# [Passage to read]
This story is from Christopher Harris at the Sydney Morning Herald. Yep, there are resumes generated by AI, AI keyword scanners and AI-driven scanners dedicated to detecting resumes and cover letters written by AI. AI robots are also conducting job interviews. In the UK, recruiters have noticed that successful job applicants can’t do the work because AI wrote their resume and selection criteria. What a world…
One of Australia’s top graduate recruiters, Lendlease, recently started to notice strange behaviour from its job candidates.
One step of the application process required applicants to film themselves answering questions within a set time-frame.
Judging from the videos, it soon became apparent some were reading scripted or AI-generated responses.
Software multinational company Canva encourages candidates to use artificial intelligence software in the application process and noticed it had a similar problem.
“The rise of AI interviewing tools has changed the landscape entirely,” its head of platform, Simon Newton, said in a post on the company’s website.
“Candidates are increasingly using AI assistance during technical interviews, sometimes covertly through tools specifically designed to avoid detection.”
The explosion of AI has turned recruitment into a minefield, in which it is difficult to assess if candidates are actually saying what they’re saying, or have the skills they might appear to be able to demonstrate.

# [Information provided]
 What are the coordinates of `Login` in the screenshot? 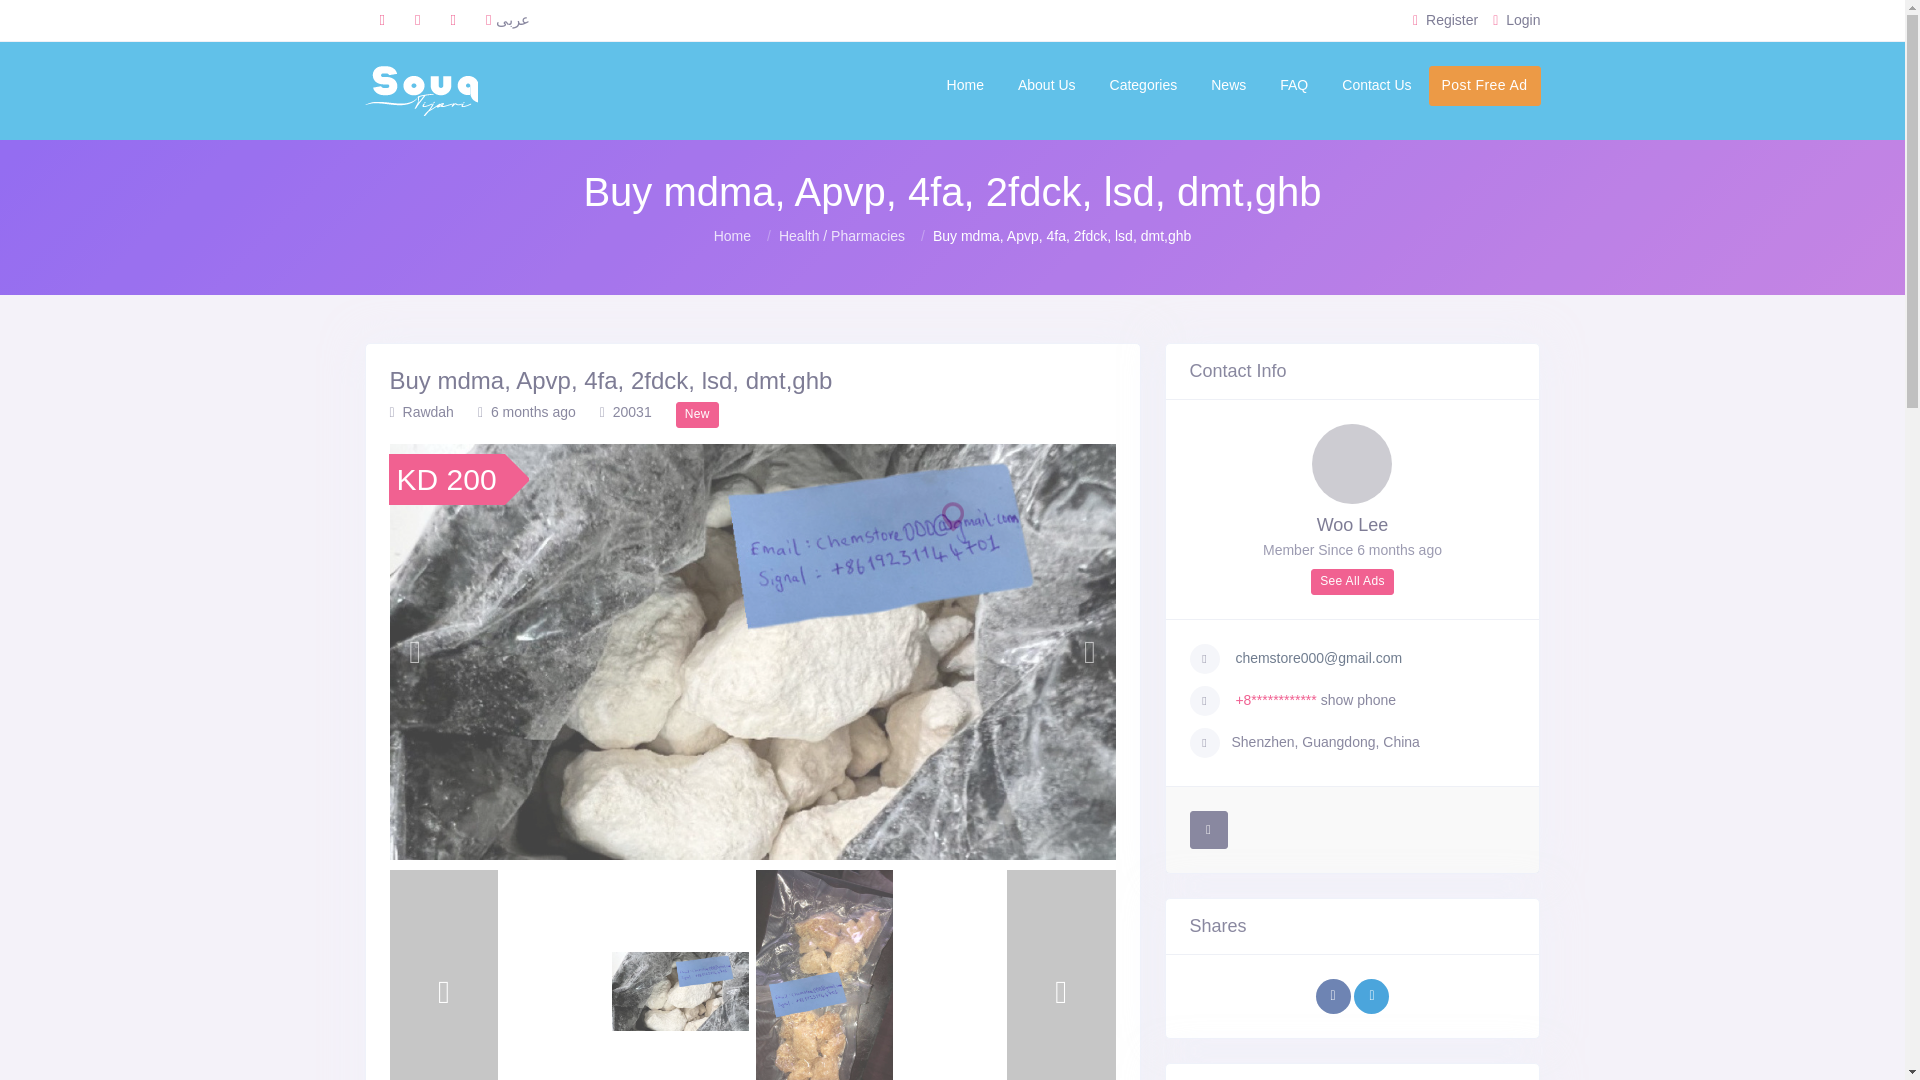 It's located at (1516, 20). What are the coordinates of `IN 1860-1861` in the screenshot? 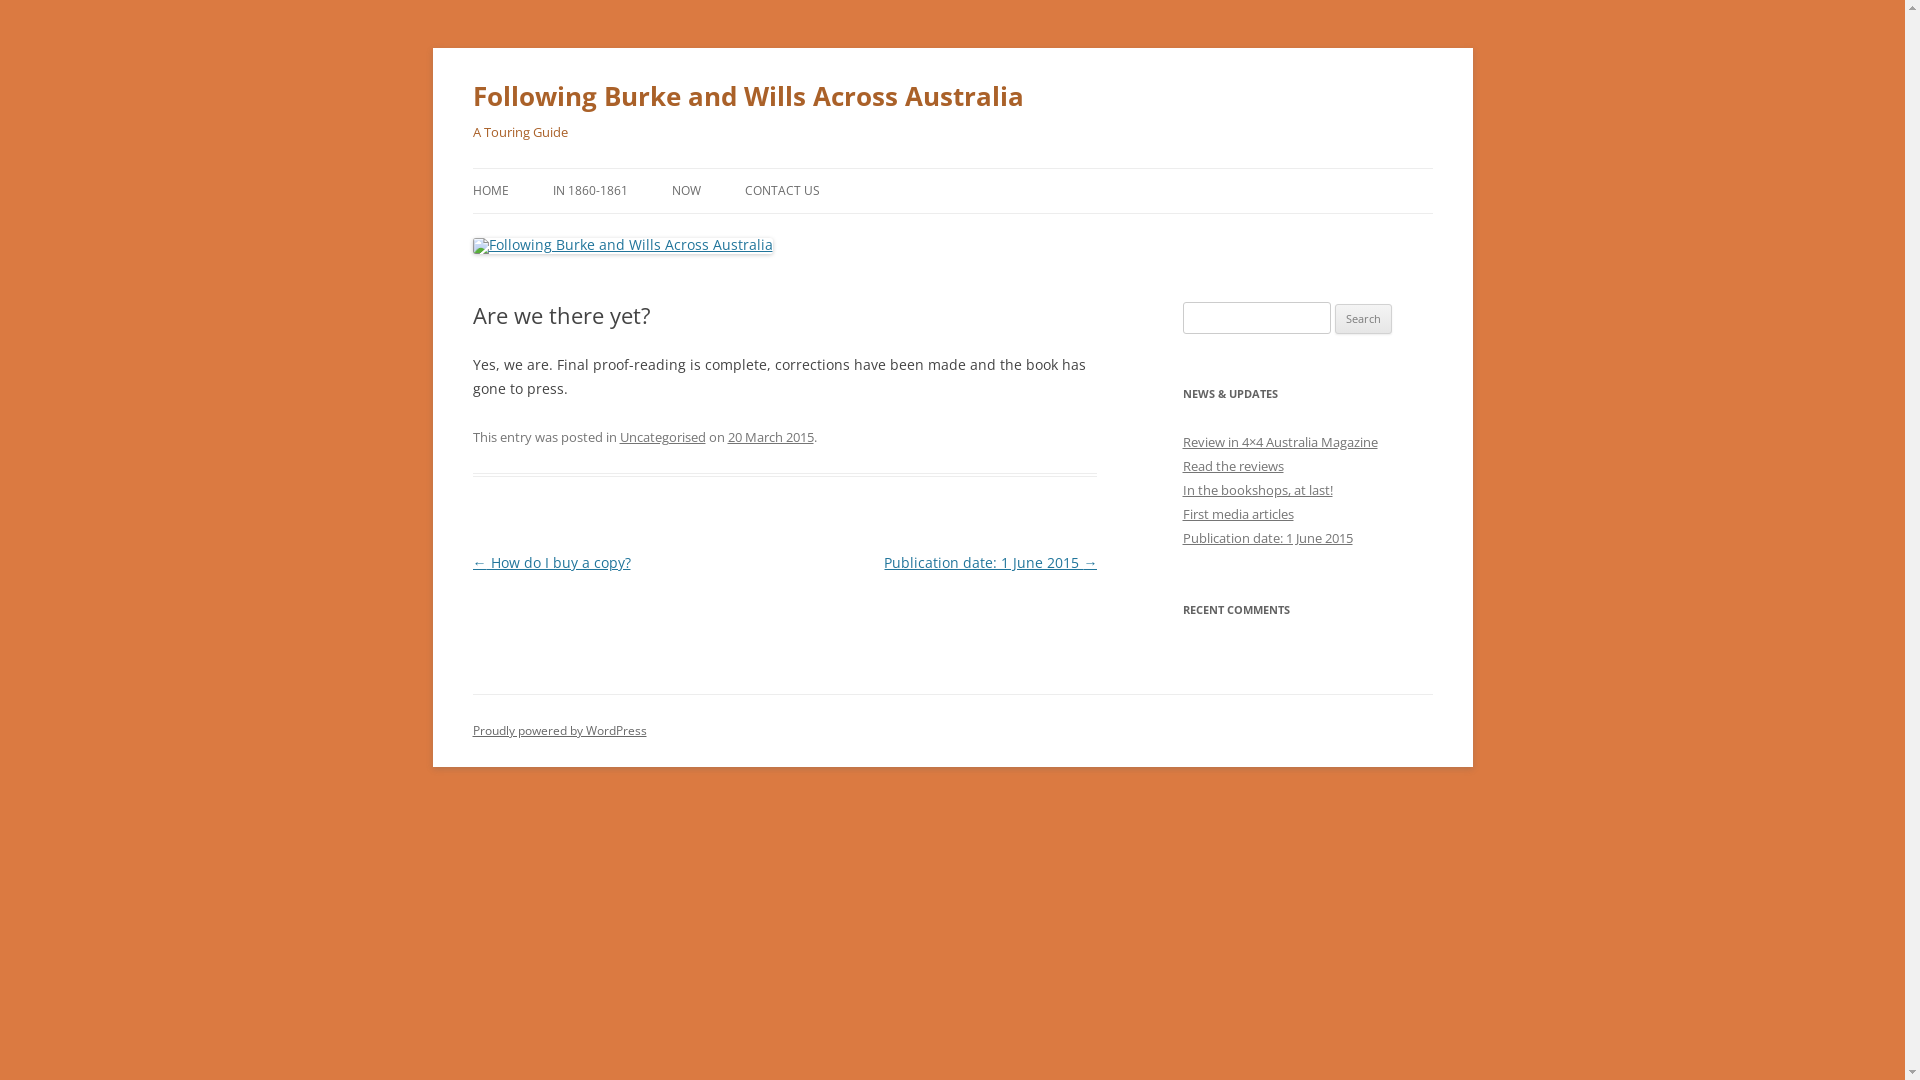 It's located at (590, 191).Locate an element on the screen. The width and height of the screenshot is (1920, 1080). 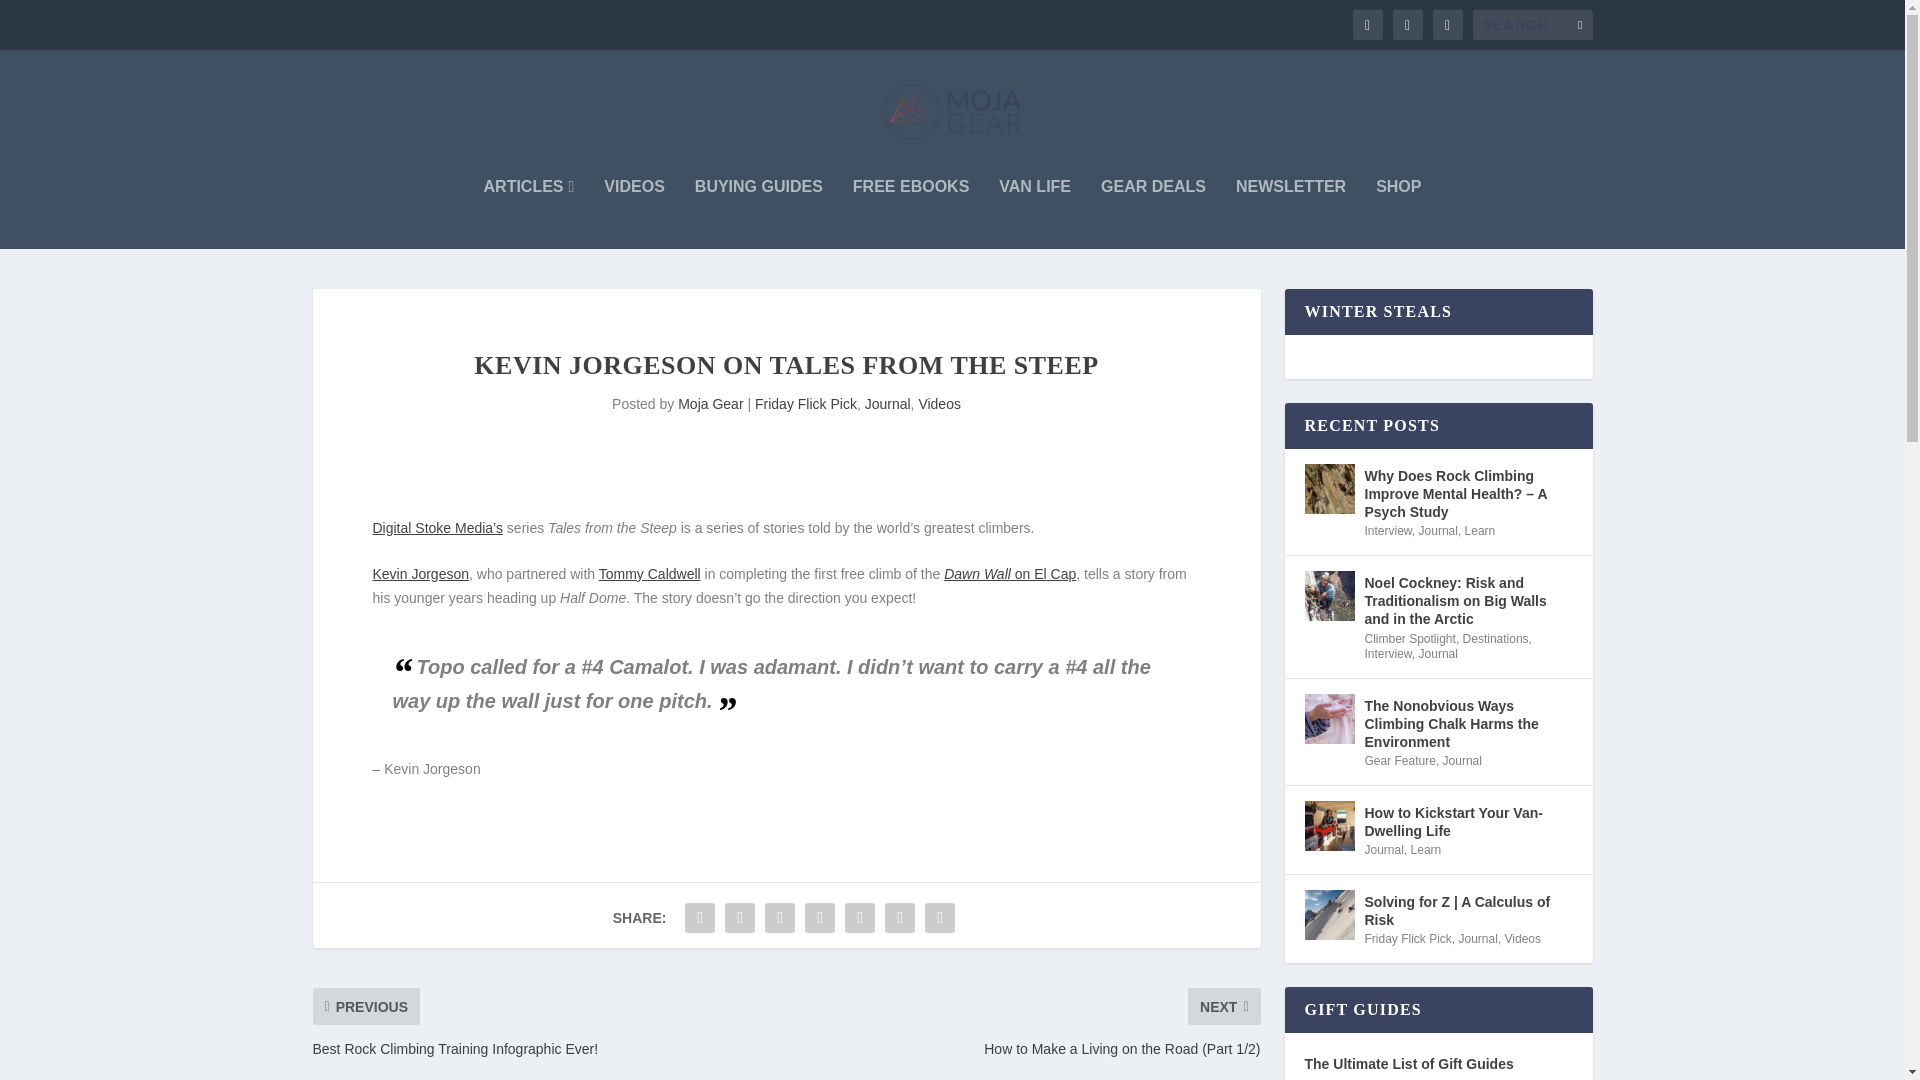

# [Requirement 1]
Copy everything from "Judging from the" down to "a similar problem." in the article on AI in recruitment.
# [Requirement 2]
According to the article on AI in recruitment, what position does Simon Newton hold at Canva?
# [Requirement 3]
Write the next part of the article on AI in recruitment, picking up after its final sentence.

# [Expected answer 1]
Judging from the videos, it soon became apparent some were reading scripted or AI-generated responses.
Software multinational company Canva encourages candidates to use artificial intelligence software in the application process and noticed it had a similar problem.

# [Expected answer 2]
He is Canva's head of platform.

# [Expected answer 3]
At the same time, recent graduates must navigate a digital recruitment process that includes AI software designed to filter them out, amid broader fears that the very entry-level jobs they are applying for will soon be replaced with the same technology.
While candidates are using AI in interviews at the company, a Lendlease spokesman said AI had also “helped streamline” its recruitment process, although he said the firm remained focused on “attracting strong undergraduate and graduate talent” through its early careers program.
Recruiters are also seeing candidates use AI tools to help them complete, and pass, assessments such as aptitude tests, or to answer personality questionnaires. Individuals are also using Chat GPT to prepare their answers for video interviews, if given the questions in advance.
According to a recent study by Resume Genius, an AI-generated CV is one of the biggest red flags for recruiters, with 53% of those surveyed naming it as the biggest warning sign that an applicant isn’t suitable (just ahead of frequent job-hopping at 50%).
“If you use AI to write a resume for you in minutes, it tells me you didn’t put a lot of time and thought into applying to my job,” says Michelle Reisdorf of recruitment firm Robert Half.